Task prompt: Extend the forum thread on maglev pantographs and train power sources, starting right after its last sentence.

Passage shown:
====================

What do you mean by "maglev pantograph" ?  Does this mean magnets under the track and induction coils on the engines?

Nah, I mean pantograph rides on the wire via maglev. Probably using induced eddies in the wires to create a "cushion" so that there is no direct mechanical contact. I'm sure it would introduce additional constraints on how the overhead wires are constructed, like the material, tension, etc. But maybe that's still viable for high speed trains?

Maglev track for the train doesn't, unfortunately, solve the main issue. While moving induction coils to the track would make the train itself almost entirely passive, it would make the track construction way more expensive. Prohibitively so, almost certainly. By the way, in this setup, both the train and the tracks can still have permanent magnets taking up most of the weight, with the induction coils only used for stability adjustments and propulsion. And the track itself can simply be providing a constant AC to the coils, with train's logic adjusting phase differences between on-board coils as well as tapping into them to power lights, electronics, etc on board. Other than, "Each segment of the track now needs a sizable coil of low-resistance wire," this is very workable. Unfortunately, the coils are still pretty expensive and when you start looking at thousands of miles of track,  it's a non-starter without something drastically changing in metal prices.

12 hours ago, farmerben said:

I searched that the typical diesel-electric locomotive carries about 16 tons of fuel.  I'm not sure how many miles/hours that will last.  But it's equivalent to over 600 tons of batteries.

Yeah, that's why I suggested hydrogen. You'd be able to cut it down to just a few tons of hydrogen, which should just about fit in a larger tanker car.

 

4 hours ago, AckSed said:

For battery-powered trains: how much can regenerative braking and rail electrification reduce the amount of batteries? The classic diesel-electric train generally shunts the regen power to a resistor, which seems like a waste.

====================

Data:
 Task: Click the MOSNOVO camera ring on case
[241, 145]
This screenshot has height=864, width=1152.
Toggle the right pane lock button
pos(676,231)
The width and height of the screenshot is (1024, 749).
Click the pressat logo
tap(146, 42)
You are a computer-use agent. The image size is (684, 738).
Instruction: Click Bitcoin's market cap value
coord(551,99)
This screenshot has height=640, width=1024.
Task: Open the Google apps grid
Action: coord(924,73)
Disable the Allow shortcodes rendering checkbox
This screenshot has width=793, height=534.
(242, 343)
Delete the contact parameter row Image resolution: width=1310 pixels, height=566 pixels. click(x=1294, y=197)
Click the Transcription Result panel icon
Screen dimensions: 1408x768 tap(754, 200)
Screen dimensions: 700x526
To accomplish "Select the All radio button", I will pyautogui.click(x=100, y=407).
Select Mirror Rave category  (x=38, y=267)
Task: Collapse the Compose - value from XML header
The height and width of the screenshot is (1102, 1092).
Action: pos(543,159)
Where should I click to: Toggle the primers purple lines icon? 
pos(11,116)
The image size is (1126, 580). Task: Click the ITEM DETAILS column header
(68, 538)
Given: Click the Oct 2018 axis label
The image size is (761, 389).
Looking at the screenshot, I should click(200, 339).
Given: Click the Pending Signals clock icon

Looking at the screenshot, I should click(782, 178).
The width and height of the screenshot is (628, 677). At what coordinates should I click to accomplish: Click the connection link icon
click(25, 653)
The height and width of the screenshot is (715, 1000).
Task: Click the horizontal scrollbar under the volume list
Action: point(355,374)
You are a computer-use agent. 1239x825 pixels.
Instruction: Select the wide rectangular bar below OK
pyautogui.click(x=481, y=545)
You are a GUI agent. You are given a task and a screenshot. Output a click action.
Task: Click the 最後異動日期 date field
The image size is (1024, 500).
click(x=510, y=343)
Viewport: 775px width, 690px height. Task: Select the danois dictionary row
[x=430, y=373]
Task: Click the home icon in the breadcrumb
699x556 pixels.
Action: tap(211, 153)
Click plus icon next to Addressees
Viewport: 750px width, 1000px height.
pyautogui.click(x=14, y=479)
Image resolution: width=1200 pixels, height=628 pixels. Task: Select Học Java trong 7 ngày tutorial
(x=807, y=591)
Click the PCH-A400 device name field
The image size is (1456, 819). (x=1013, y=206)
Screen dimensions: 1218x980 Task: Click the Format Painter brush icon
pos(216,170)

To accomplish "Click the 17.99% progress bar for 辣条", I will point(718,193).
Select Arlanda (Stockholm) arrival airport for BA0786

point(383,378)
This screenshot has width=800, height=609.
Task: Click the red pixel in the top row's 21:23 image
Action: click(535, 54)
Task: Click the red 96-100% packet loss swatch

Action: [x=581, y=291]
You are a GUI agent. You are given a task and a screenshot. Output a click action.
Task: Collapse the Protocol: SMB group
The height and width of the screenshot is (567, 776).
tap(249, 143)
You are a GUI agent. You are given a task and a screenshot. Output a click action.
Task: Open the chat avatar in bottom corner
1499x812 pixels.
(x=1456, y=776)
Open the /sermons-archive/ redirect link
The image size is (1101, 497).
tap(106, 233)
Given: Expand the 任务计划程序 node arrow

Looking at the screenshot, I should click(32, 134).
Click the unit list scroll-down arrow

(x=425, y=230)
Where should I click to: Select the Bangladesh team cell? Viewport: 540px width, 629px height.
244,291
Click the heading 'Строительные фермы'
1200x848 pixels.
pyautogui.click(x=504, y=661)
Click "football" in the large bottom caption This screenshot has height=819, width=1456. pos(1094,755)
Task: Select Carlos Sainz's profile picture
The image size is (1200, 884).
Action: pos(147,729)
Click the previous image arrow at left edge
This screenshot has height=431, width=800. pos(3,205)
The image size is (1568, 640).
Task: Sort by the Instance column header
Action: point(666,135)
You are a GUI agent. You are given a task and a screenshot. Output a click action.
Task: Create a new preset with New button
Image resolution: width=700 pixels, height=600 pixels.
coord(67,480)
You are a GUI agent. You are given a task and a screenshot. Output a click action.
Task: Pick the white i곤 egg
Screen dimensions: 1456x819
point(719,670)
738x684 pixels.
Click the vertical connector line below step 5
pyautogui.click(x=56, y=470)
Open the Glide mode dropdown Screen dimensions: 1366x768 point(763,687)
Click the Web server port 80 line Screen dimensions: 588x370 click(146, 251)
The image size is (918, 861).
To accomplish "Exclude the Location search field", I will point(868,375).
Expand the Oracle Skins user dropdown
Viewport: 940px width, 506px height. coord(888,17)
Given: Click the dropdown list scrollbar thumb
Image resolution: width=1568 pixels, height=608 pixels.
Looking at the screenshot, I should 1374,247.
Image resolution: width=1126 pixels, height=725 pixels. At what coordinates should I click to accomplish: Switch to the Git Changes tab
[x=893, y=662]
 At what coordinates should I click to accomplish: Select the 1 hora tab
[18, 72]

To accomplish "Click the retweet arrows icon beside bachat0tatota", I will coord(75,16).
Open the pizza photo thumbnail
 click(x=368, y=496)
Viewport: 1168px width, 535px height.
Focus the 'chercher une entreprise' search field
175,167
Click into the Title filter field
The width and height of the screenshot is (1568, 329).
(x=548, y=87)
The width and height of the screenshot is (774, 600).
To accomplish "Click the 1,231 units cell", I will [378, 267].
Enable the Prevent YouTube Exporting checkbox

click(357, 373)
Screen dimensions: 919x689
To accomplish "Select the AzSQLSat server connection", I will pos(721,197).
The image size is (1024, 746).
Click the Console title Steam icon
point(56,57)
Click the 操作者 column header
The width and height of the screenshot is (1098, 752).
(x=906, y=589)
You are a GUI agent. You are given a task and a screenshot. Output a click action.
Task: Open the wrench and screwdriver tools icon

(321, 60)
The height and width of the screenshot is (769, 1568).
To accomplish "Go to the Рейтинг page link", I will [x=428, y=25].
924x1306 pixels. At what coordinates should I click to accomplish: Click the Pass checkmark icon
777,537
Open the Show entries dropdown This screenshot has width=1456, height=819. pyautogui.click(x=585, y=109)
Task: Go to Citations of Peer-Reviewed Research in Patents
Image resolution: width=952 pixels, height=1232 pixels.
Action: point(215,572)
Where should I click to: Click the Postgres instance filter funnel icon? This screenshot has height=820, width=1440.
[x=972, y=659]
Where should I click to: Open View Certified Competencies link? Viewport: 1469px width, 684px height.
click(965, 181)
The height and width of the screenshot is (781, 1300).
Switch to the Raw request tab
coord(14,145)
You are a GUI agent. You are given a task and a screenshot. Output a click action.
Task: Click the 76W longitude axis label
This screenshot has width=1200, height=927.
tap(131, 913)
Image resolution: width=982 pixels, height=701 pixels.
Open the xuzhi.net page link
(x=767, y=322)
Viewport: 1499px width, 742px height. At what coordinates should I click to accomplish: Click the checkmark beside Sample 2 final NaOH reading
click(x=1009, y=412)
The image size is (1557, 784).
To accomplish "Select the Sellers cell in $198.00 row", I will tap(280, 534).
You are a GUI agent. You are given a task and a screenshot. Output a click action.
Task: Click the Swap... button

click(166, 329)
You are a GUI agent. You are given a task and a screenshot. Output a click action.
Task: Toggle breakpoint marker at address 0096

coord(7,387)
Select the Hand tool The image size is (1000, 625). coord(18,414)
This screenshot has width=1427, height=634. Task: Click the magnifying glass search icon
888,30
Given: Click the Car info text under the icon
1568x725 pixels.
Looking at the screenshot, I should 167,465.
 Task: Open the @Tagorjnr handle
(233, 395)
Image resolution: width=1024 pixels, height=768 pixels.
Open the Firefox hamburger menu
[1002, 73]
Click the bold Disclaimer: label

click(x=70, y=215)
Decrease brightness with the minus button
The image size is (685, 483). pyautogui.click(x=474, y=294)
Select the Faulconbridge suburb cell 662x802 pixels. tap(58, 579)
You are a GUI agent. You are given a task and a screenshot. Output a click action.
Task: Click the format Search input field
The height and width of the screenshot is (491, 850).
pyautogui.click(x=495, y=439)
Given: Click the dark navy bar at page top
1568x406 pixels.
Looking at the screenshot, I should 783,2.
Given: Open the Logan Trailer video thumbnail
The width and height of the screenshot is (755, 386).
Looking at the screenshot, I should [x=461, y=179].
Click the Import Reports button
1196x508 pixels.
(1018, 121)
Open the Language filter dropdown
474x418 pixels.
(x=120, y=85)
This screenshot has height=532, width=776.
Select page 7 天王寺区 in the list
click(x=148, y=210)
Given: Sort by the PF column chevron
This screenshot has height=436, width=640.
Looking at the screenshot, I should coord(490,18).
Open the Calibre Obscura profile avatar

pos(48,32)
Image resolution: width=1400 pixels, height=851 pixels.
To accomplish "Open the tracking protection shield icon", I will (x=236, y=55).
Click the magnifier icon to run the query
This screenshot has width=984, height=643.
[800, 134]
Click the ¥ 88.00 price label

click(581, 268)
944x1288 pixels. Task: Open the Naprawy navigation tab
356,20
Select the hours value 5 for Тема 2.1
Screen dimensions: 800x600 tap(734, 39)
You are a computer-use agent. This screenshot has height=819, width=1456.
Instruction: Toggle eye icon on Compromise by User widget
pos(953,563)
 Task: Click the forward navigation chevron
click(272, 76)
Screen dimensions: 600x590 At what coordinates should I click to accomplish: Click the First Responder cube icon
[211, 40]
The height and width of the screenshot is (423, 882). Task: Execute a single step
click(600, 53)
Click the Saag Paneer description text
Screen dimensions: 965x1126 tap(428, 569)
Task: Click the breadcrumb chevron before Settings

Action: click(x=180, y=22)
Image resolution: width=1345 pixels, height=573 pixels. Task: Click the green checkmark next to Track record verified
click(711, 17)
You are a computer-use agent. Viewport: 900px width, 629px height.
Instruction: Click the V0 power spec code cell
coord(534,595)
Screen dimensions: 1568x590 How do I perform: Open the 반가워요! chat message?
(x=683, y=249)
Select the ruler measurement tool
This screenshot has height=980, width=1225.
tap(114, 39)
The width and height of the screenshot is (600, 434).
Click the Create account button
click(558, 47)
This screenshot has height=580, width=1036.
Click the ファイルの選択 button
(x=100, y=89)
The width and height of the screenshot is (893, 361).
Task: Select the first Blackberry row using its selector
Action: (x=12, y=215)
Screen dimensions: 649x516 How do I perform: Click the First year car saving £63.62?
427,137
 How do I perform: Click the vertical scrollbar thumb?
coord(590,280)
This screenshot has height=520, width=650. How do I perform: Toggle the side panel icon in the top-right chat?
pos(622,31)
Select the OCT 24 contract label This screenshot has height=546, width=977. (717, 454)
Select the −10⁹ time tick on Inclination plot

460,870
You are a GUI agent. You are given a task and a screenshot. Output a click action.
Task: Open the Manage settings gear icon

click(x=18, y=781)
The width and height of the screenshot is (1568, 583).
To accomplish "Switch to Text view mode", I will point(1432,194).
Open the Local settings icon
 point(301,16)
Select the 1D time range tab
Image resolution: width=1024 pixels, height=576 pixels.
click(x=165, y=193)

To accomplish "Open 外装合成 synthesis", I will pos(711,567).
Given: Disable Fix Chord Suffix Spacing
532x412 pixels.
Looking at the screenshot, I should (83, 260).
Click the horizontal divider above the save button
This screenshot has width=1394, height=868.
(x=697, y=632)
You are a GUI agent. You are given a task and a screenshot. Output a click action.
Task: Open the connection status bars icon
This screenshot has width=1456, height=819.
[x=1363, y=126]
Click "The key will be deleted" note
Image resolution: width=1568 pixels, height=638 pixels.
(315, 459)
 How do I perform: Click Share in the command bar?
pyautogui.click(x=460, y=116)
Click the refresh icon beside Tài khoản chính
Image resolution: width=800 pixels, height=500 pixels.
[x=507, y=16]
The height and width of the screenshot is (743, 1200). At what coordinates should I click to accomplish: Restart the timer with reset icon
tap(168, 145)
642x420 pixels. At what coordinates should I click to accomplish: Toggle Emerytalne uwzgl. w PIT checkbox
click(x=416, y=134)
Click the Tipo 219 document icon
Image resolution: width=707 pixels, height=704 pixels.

====================

Written answer:
Not that much, unfortunately. Average freighter is about 4,000 tons. It would take about 100kg of DT at 30% efficiency to get it to 60mph. Going with the above quote of 16T of DT on a locomotive, it'd take you 16 starts and stops just to get to 10% saving. And I'm sure the schedules for freighters are already optimized around having them have to stop as infrequently as possible specifically to save on the fuel.

Inclines might be a bigger factor, but here you can't get away with just partial storage. If most of your fuel was used to go uphill, you do need to store all of it back into the batteries on the way down. That's an amazing fuel saving, of course, but it doesn't help you any with reducing the total weight of the necessary batteries.

Honestly, a battery-free diesel hybrid that can tap into the grid is probably the best we can do right now. Using the grid as source or storage for both regenerative breaking and going up/down hills where available, and managing on diesel everywhere else. This lets you place wires more strategically, drastically reducing the fuel use, as well as allowing the train to travel slower in these areas - again such as going up or down an incline, while maintaining a higher speed in areas where overhead wires are not available.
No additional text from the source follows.